The long-term data from five randomised trials published between 2005 and 2010 confirmed the advantage of high dose radiation therapy for patients with localised adenocarcinoma of the prostate (Fig. 1).¹

Dearnaley et al. (2005) published the results of a Royal Marsden NHS Trust and Institute of Cancer Research (RMH) phase III dose escalation pilot study. The total of 126 men with localised (T1–T3b) prostate cancer were randomised after an initial 3–6 month period of androgen suppression to deliver a dose of 64 Gy with or without a 10 Gy boost (64 and 74 Gy arms) between 1995 and 1997. The results showed that freedom from PSA failure was higher in the 74 Gy arm compared to the 64 Gy arm, but this did not reach conventional levels of statistical significance with 5-year actuarial control rates of 71 % in the 74 Gy arm vs. 59 % in the 64 Gy arm (p = 0.10). There was no difference in the time to restarting hormone therapy between the randomised groups (5-year actuarial rate 15–16 % in each group).

The following randomised Medical Research Council (MRC) RT01 trial with 843 men with localised prostate cancer (T1–T3a, PSA < 50 nag/mL), which were randomly assigned to escalated dose (74 Gy; n = 422) or standard-dose (64 Gy; n = 421) conformal radiotherapy was published by Dearnaley et al. (2007). After a median follow-up of 63 months, 5 year biochemical progression-free survival (bPFS) was a 71 % in the escalated and a 60 % in the standard group (p = 0.0007). In the subgroup analysis, no heterogeneity of effect on bPFS according to risk groups was found. Neither of these analyses showed that escalated dose treatment is more or less beneficial in either of these risk groups. The bPFS at 5 years for the standard and escalated groups were 79 and 85 % in the low-risk group, 70 and 79 % in the intermediate-risk group and 43 and 57 % in the high-risk group, respectively. No significant benefits were detected for clinical progression-free survival (p = 0.064), local control (p = 0.16), freedom from salvage androgen suppression (p = 0.12), and metastases-free survival (p = 0.21).
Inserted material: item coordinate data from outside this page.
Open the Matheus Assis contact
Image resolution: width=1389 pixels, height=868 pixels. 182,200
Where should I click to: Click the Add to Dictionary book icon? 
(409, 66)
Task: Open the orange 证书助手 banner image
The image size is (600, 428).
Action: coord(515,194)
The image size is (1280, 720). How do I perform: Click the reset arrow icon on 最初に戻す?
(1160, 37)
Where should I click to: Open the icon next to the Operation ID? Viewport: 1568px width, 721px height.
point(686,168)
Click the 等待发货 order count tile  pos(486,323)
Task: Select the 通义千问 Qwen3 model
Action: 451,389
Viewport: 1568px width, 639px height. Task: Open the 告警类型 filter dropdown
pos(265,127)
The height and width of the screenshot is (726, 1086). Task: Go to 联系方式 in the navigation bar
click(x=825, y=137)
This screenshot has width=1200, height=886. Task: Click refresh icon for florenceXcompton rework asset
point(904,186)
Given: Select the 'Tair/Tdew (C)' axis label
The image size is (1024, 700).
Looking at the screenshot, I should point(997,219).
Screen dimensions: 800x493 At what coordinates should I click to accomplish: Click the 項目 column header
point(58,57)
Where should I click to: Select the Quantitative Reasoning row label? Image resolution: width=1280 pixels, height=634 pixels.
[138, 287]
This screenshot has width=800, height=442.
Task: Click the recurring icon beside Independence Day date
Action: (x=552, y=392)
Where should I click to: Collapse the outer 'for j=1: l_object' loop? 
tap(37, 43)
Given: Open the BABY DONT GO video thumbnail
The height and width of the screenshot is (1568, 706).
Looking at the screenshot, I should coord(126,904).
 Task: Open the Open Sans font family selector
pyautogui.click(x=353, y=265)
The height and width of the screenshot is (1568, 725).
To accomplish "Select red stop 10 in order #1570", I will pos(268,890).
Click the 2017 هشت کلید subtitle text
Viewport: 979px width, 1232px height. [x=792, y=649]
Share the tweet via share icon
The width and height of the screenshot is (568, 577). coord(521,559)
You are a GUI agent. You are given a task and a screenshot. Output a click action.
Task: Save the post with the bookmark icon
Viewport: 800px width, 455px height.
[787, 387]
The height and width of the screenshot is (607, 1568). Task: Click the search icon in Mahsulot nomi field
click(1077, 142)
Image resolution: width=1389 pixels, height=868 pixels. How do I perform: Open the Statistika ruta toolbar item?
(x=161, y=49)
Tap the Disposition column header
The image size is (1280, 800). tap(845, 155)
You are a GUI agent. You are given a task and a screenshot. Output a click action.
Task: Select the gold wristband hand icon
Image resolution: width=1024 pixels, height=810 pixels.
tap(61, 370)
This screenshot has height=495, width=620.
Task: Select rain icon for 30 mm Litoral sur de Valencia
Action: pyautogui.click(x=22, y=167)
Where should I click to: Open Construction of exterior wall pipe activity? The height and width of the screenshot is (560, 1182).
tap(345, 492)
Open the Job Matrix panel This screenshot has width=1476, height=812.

Al-Mamgani et al. (2008) presented the analysis of the Dutch dose escalation trial of radiotherapy for prostate cancer. A total of 669 patients with localised prostate cancer (T1–T4, PSA < 60 ng/mL) were randomly assigned 1997–2003 to receive either 68 or 78 Gy. After a median follow-up of 70 months, freedom from biochemical or clinical failure (FFF) using the ASTRO definition was significantly better in the 78-Gy arm than in the 68-Gy arm (7-year FFF rate, 54 % vs. 47 %, respectively; p = 0.04). The FFF using the Phoenix definition was also significantly better in the 78-Gy arm than in the 68-Gy arm (7-year FFF rate, 56 % vs. 45 %, respectively; p = 0.03). However, no difference was found between the high- and low-dose arms in freedom from clinical failure (70 % vs. 68 % at 7 years, respectively, p = 0.68).